(Task details)
Format part of the material as a numbered list. Begin at the line that has "This screenshot has height=280, width=417.", stop after the line that has "1C:Предприятие - Клиент", drop any blank lines, and leave the pictures out.

** Begin Input rows **

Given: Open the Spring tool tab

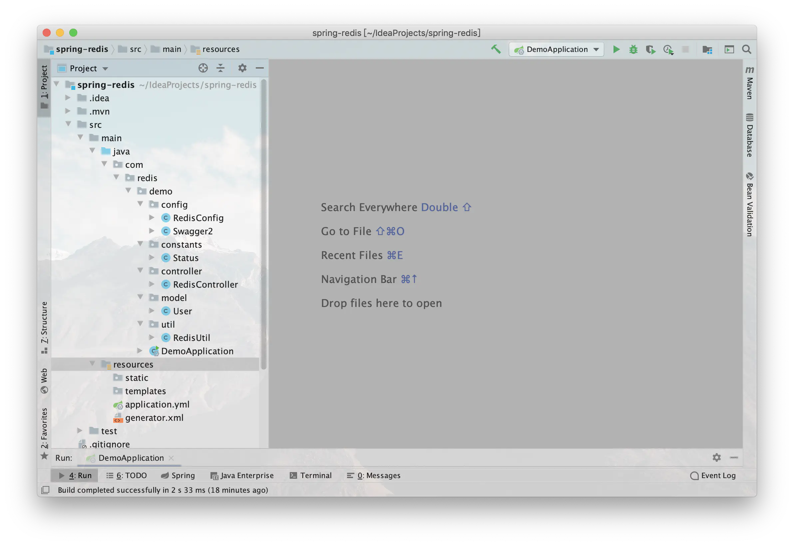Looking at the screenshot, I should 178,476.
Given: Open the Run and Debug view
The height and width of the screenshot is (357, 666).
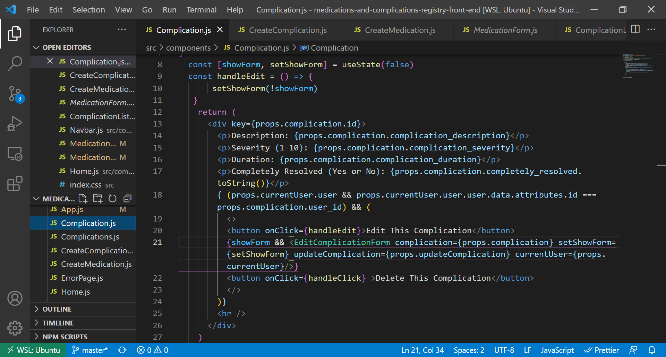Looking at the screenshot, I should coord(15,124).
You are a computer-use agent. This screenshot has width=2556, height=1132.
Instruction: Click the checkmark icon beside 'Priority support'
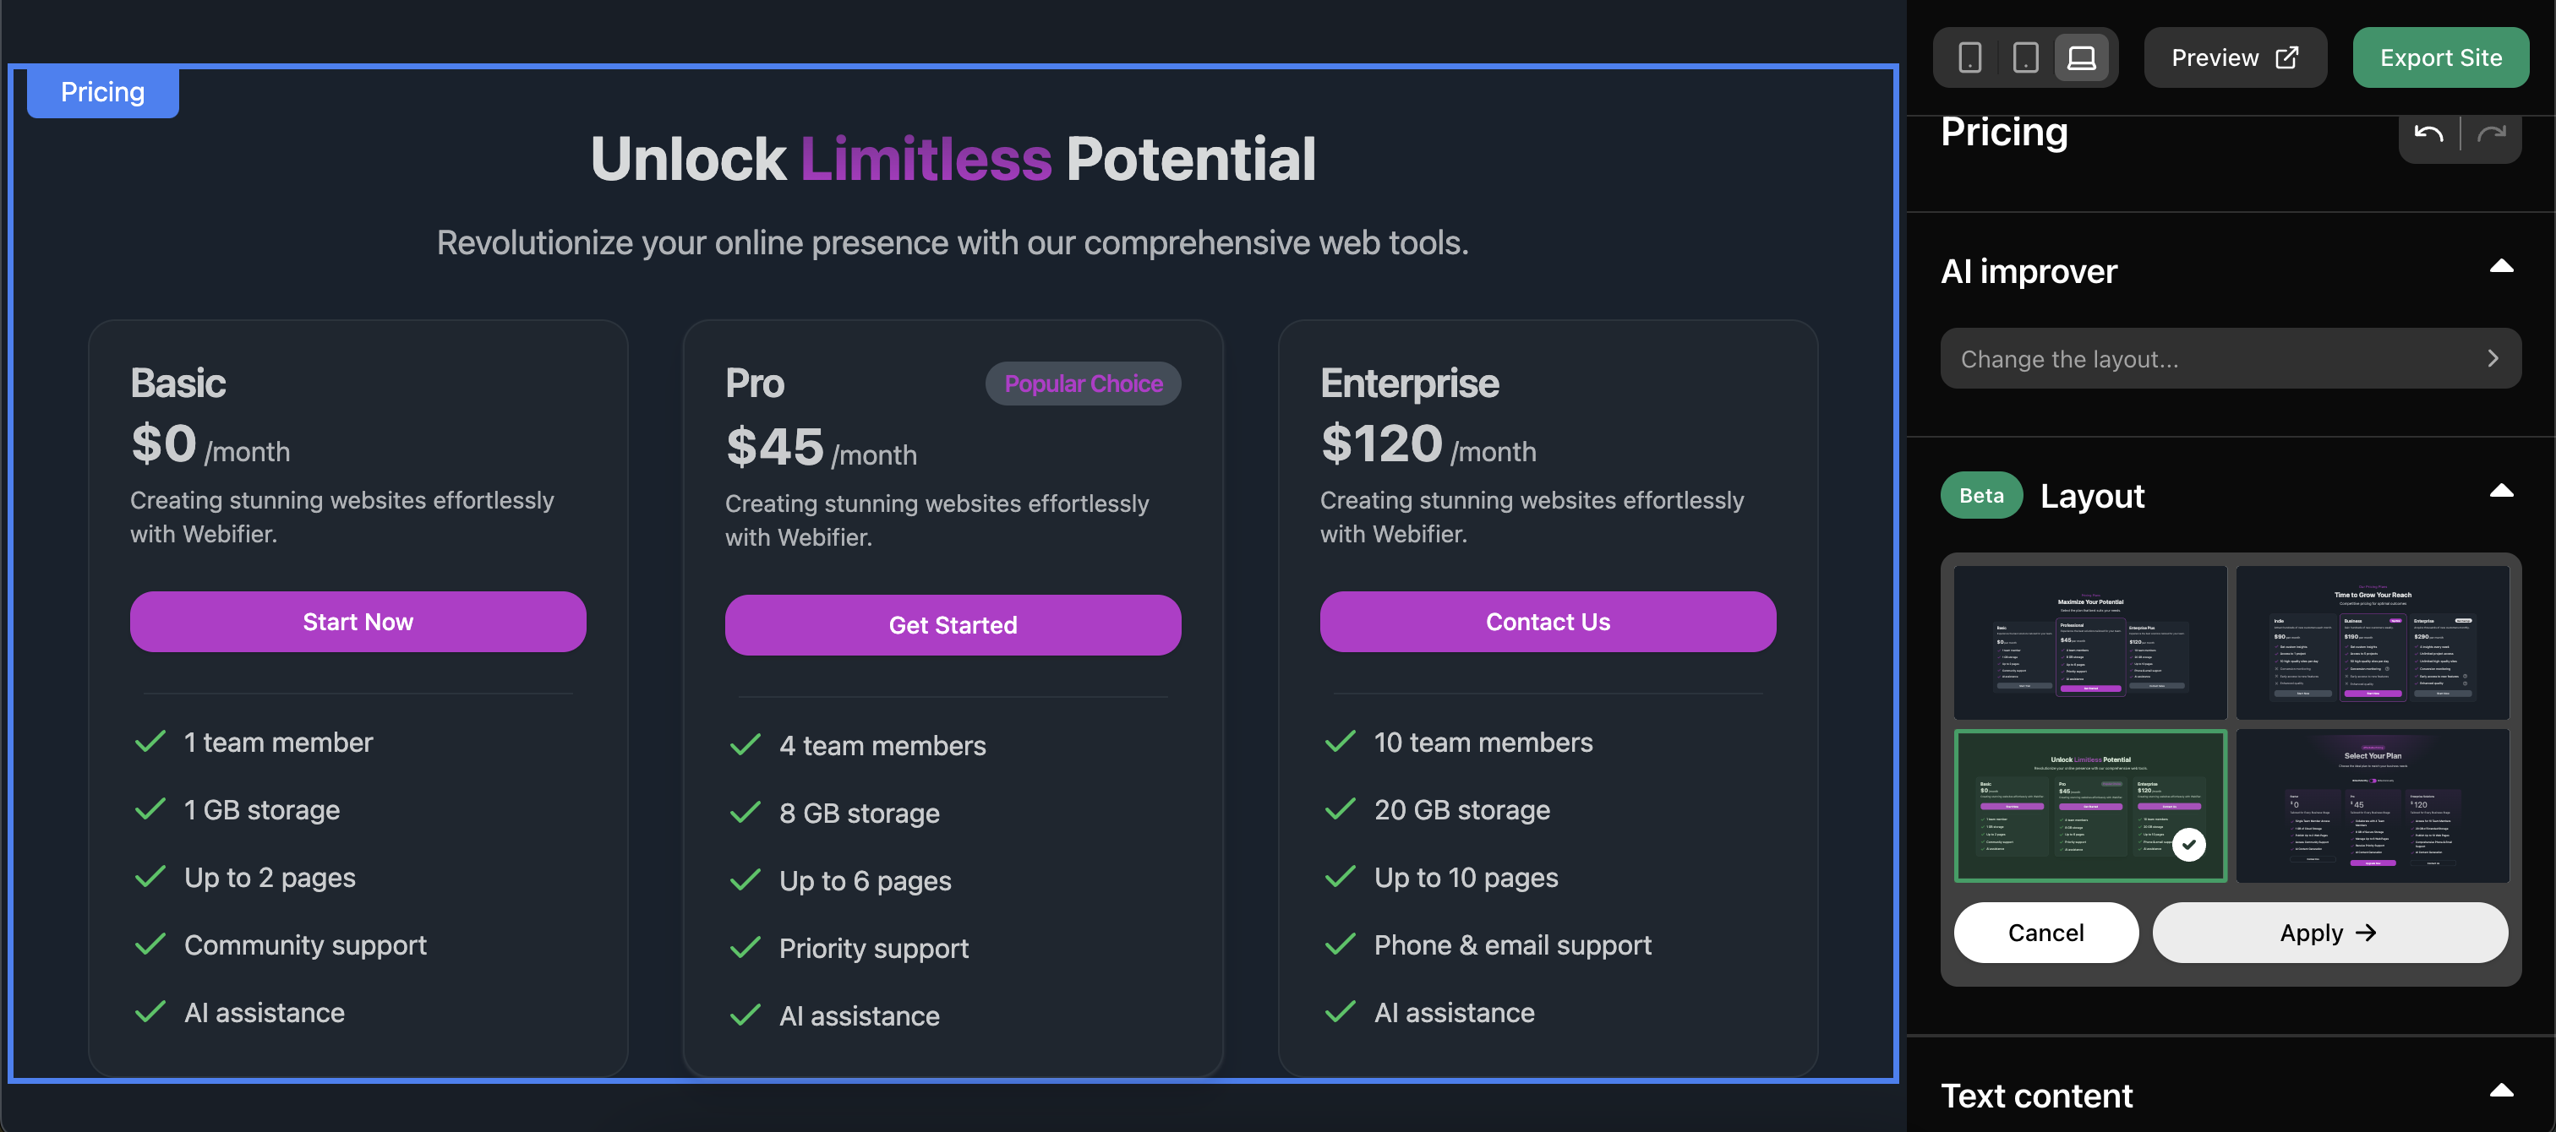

** End Input rows **
** Begin Input rows **

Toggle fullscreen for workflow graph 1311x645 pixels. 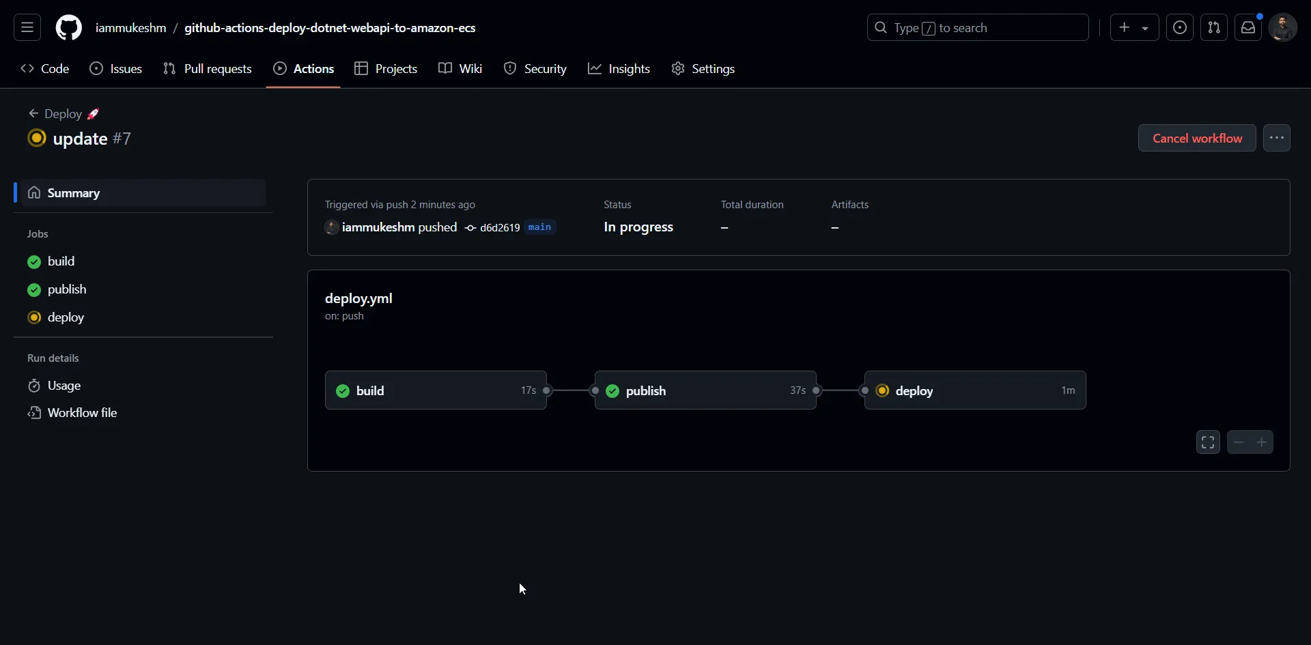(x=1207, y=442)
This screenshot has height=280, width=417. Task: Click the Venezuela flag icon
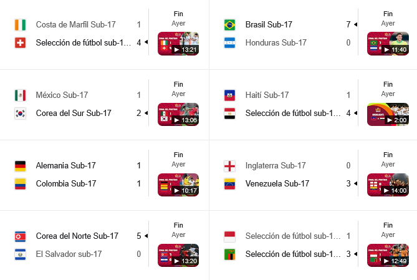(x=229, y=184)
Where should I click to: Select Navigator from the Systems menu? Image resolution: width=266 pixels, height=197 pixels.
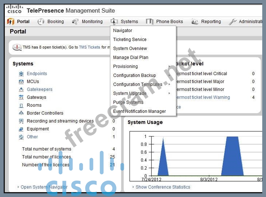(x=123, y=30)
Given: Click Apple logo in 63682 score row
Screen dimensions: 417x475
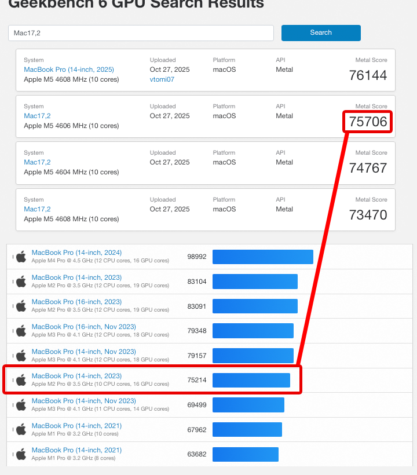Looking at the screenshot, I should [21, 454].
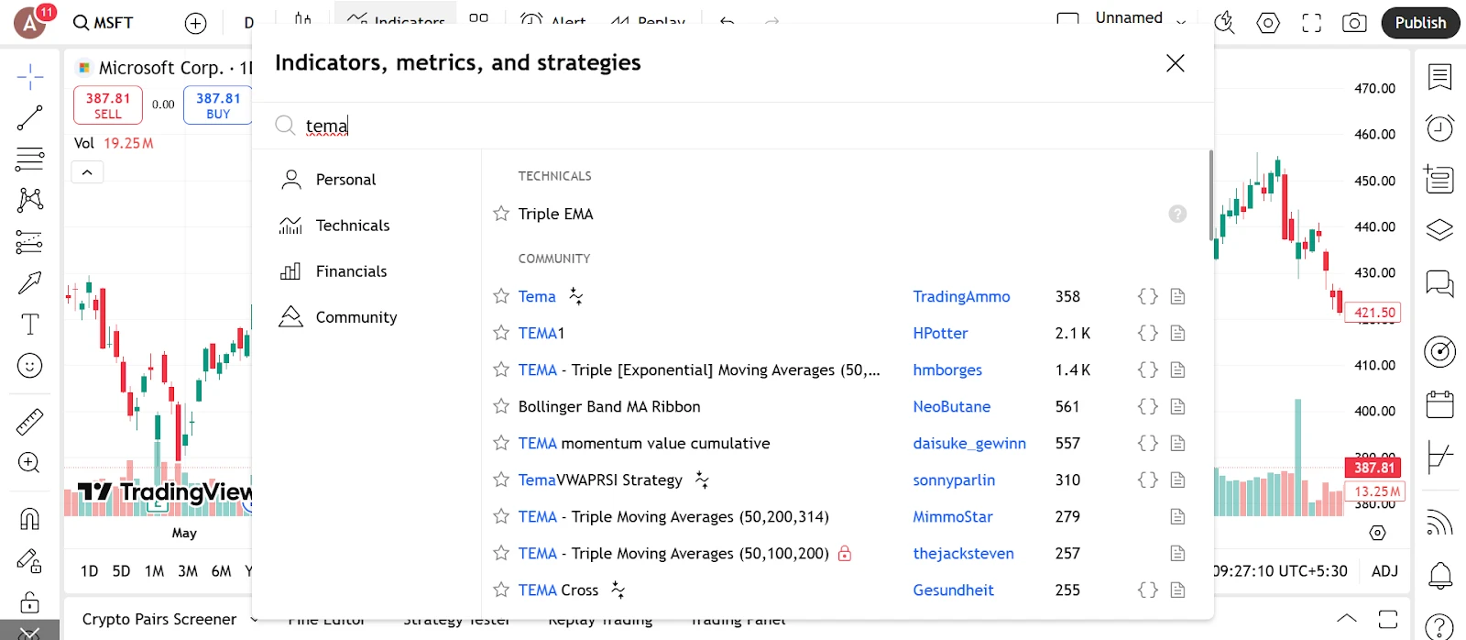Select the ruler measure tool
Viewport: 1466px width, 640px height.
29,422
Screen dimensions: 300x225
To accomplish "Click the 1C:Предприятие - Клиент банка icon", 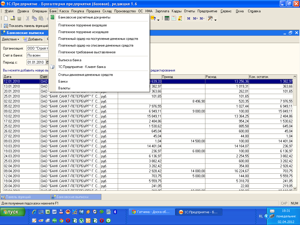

** End Input rows **

(Response)
1. This screenshot has height=280, width=417. Task: Click the Venezuela flag icon
2. (x=229, y=184)
3. Where should I click to: Select Navigator from the Systems menu? Image resolution: width=266 pixels, height=197 pixels.
4. (x=123, y=30)
5. Given: Click Apple logo in 63682 score row
6. Screen dimensions: 417x475
7. Looking at the screenshot, I should [21, 454].
8. Select the ruler measure tool
9. Viewport: 1466px width, 640px height.
10. 29,422
11. Screen dimensions: 300x225
12. To accomplish "Click the 1C:Предприятие - Клиент банка icon", 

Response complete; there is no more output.